Sunday, July 18, 2010

Antonich Burgers*


This recipe, again, goes out to Rachel Allen and her family. I love when people ask for my recipes and nothing gets me to post a non-diet recipe faster than the compliment of the request! So, Bill Allen-who has complimented my cooking so often- here is our burger recipe. You may be surprised how simple it really is!

*That * has a * by it. Normally a * means the recipe is strictly non-diet. However, if you follow the instructions to the end, it is only a 5 point burger!
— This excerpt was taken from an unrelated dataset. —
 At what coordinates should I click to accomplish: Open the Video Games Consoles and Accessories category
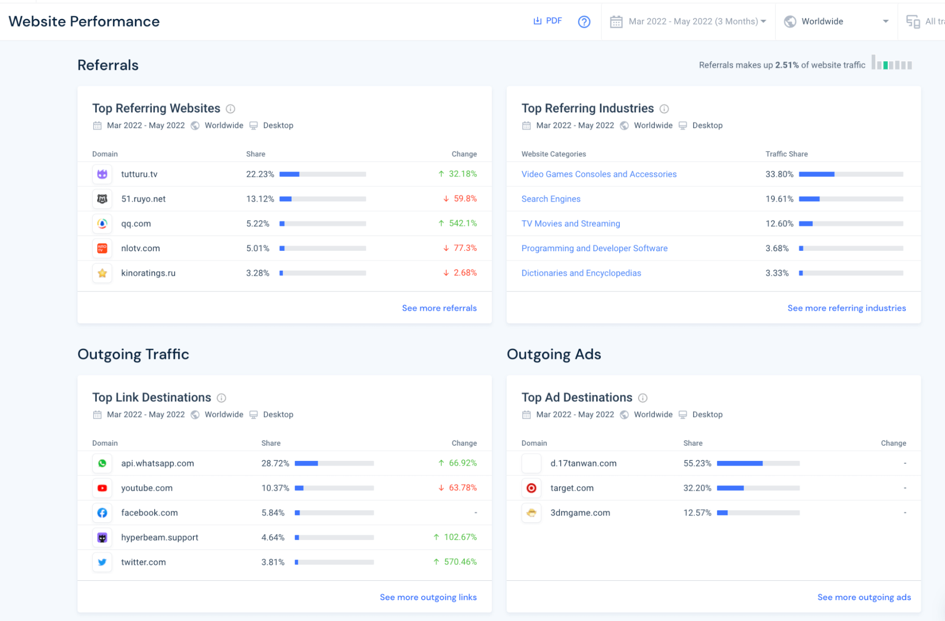pos(598,174)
Not too bad for how filling it is!

Ingredients:
2lb ground beef*
1/2 c quick cooking oats
1 egg
1 1/4 t liquid smoke

Mix all ingredients well and form into 8 patties. *I prefer "real" cow, meaning its from a cow I knew personally, however, if you must buy your meat at the store, just try to get 90% lean or more. Also, this recipe is only guaranteed when the burgers are done on the barbeque. We never..EVER..do burgers any other way.

To make this burger diet-friendly I use thin buns (available in the bread aisle at Walmart), mustard, ketchup, pickles, onions, tomato, lettuce and low fat cheese. This makes a 5-6 point burger depending on how lean your meat is. Also, we love to toast the buns until they are JUST barely toasted-amazingly delicious!